一对多:将多个私有主机映射到一个公开的IP地址,这也是IPv4地址耗尽的实用解决方案。
某些NAT和防火墙可能限制外部连接,即使获得了公网IP地址,也可能无法建立直接连接。这种情况下,需要使用TURN服务。
媒体协商
媒体协商是为了解决通信双方能力不对等的问题。例如,如果Peer-A支持VP8和H264编码,而Peer-B支持VP9和H264,它们需要协商使用共同支持的H264编码。这个过程通过交换SDP(Session Description Protocol)信息来实现。SDP描述了会话的详细信息,包括支持的媒体格式、编解码器等。
网络协商
网络协商主要是探测双方的网络类型,以找到可能的通信路径。在WebRTC中,这通过STUN/TURN服务器来确定网络类型,然后收集ICE候选项(candidates)来确定建立哪种类型的连接。

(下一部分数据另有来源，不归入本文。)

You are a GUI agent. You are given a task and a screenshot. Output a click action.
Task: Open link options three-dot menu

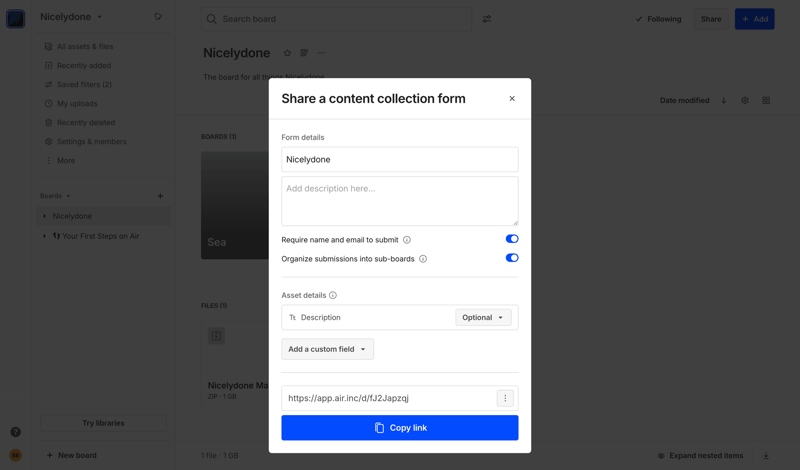(505, 398)
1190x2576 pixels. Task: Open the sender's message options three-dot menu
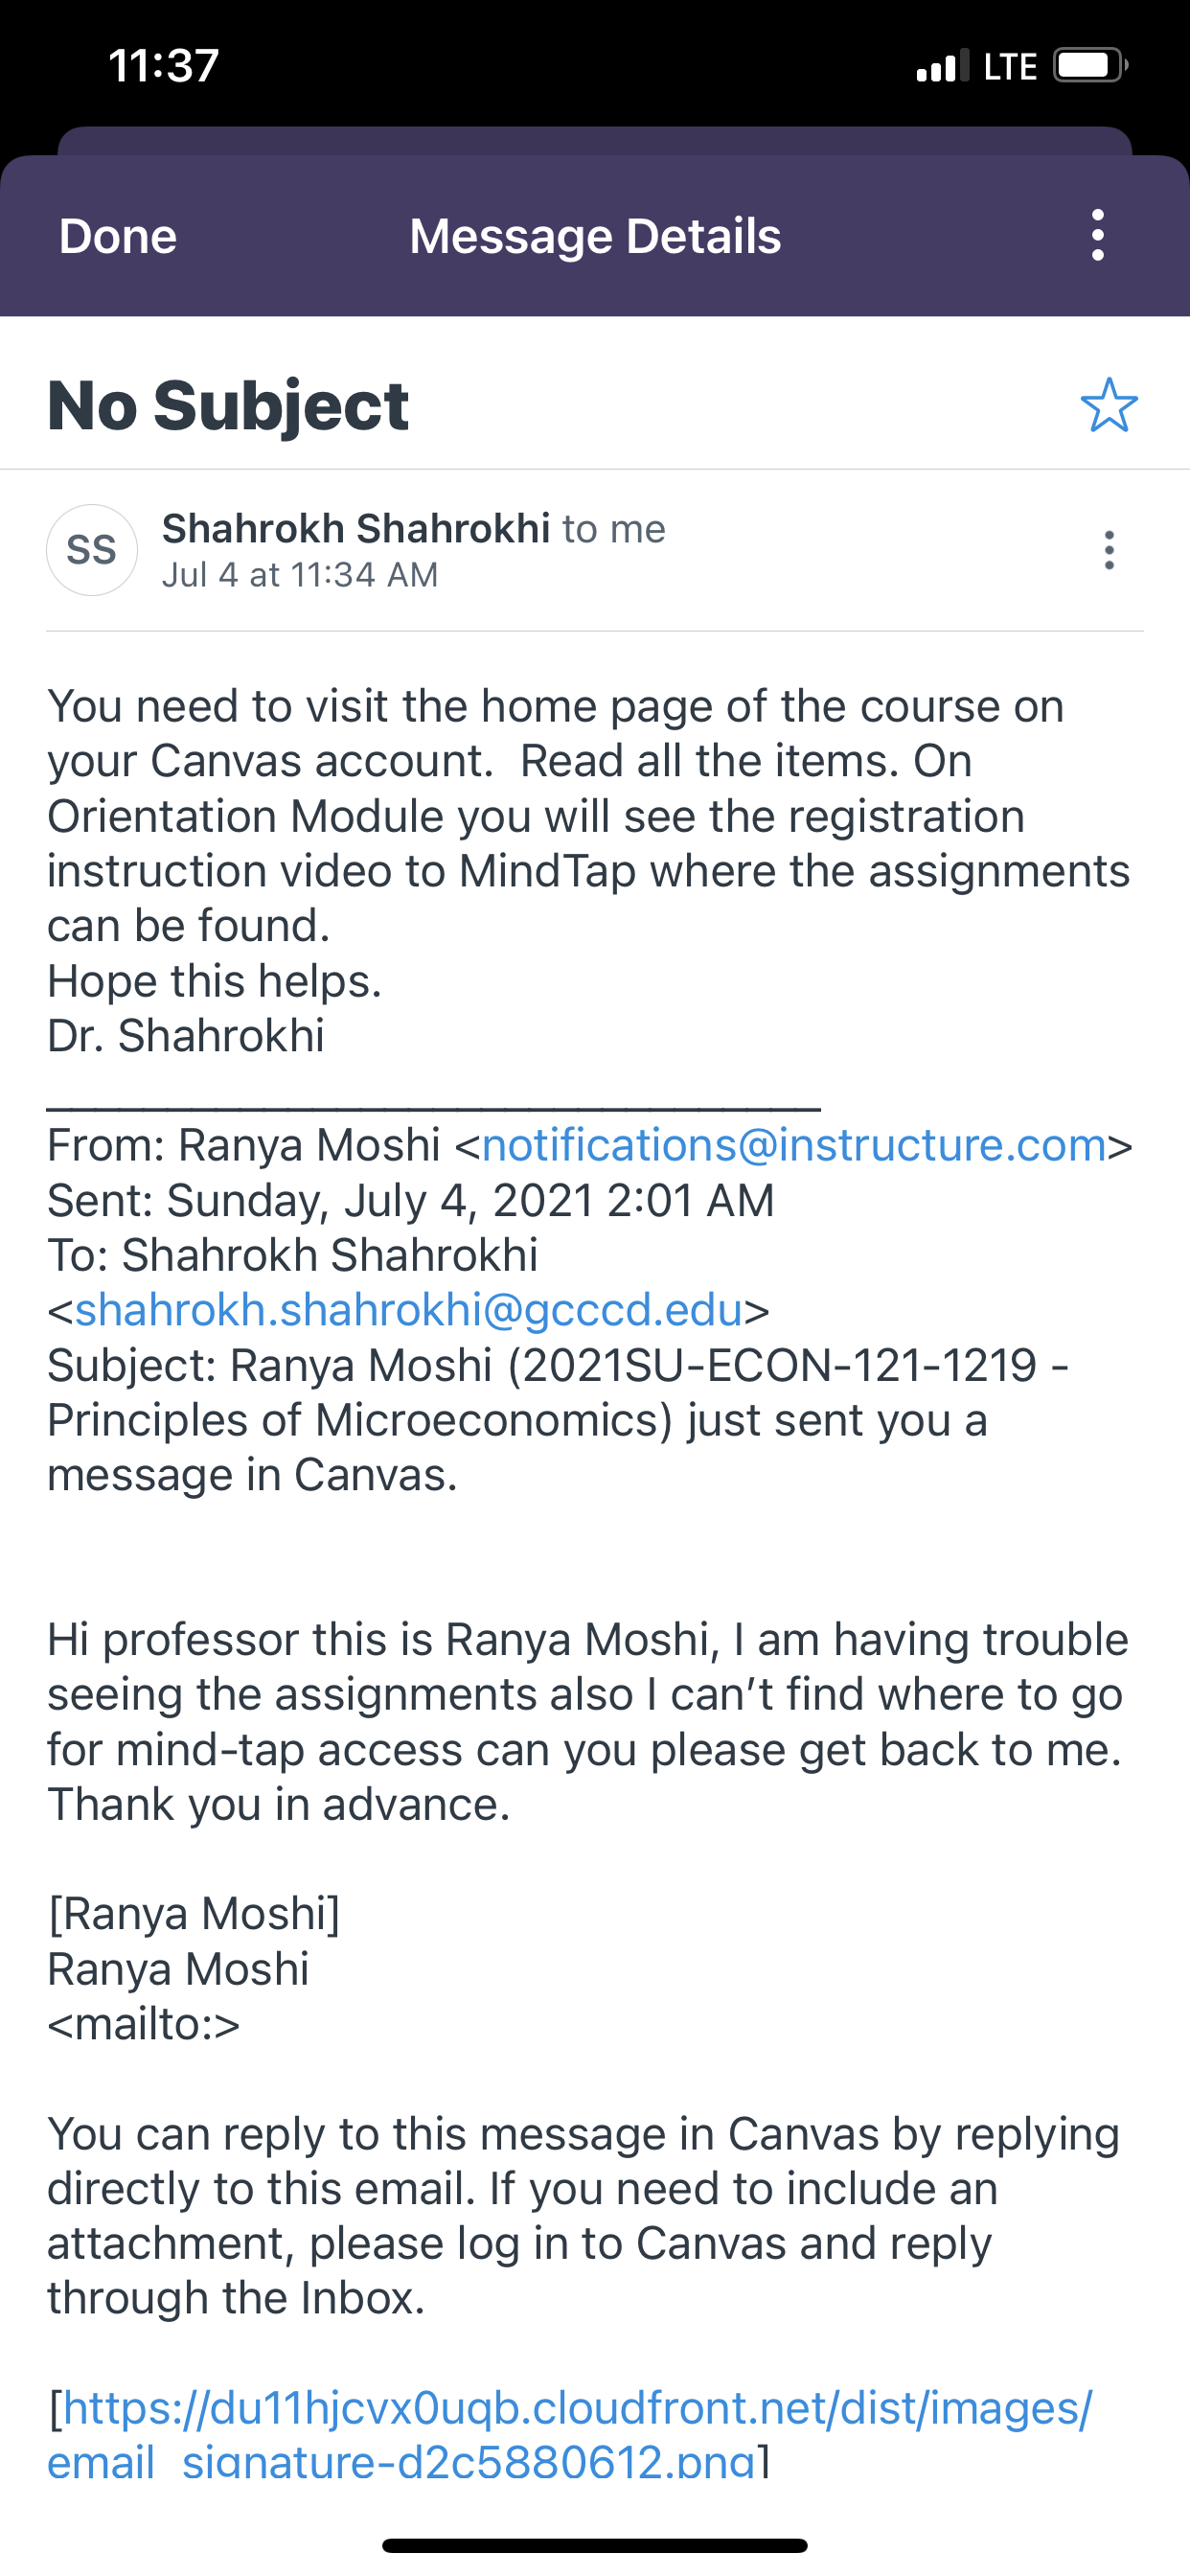pos(1109,550)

STUN(Session Traversal Utilities for NAT)
STUN是一种允许NAT后的客户端发现自己公网地址和NAT类型的协议。它帮助位于NAT后的设备找出自己的公网地址和端口,这些信息用于在NAT后的两台主机之间建立UDP通信。
TURN(Traversal Using Relays around NAT)
TURN用于在直接连接(即使使用STUN)不可能的情况下。它通过中继服务器转发数据,允许NAT或防火墙后的客户端接收来自外部的数据。客户端通过Allocate请求从TURN服务器获得一个公网中继端口。
ICE Candidates
ICE(Interactive Connectivity Establishment)候选项表示WebRTC与远端通信时可能使用的协议、IP地址和端口。主要有三种类型:
host:表示本地网络地址,用于内网P2P连接。
srflx(server reflexive):表示通过STUN服务器发现的公网地址,用于非对称NAT环境下的外网P2P连接。
relay:表示TURN服务器分配的中继地址,用于对称NAT环境或无法建立P2P连接的情况。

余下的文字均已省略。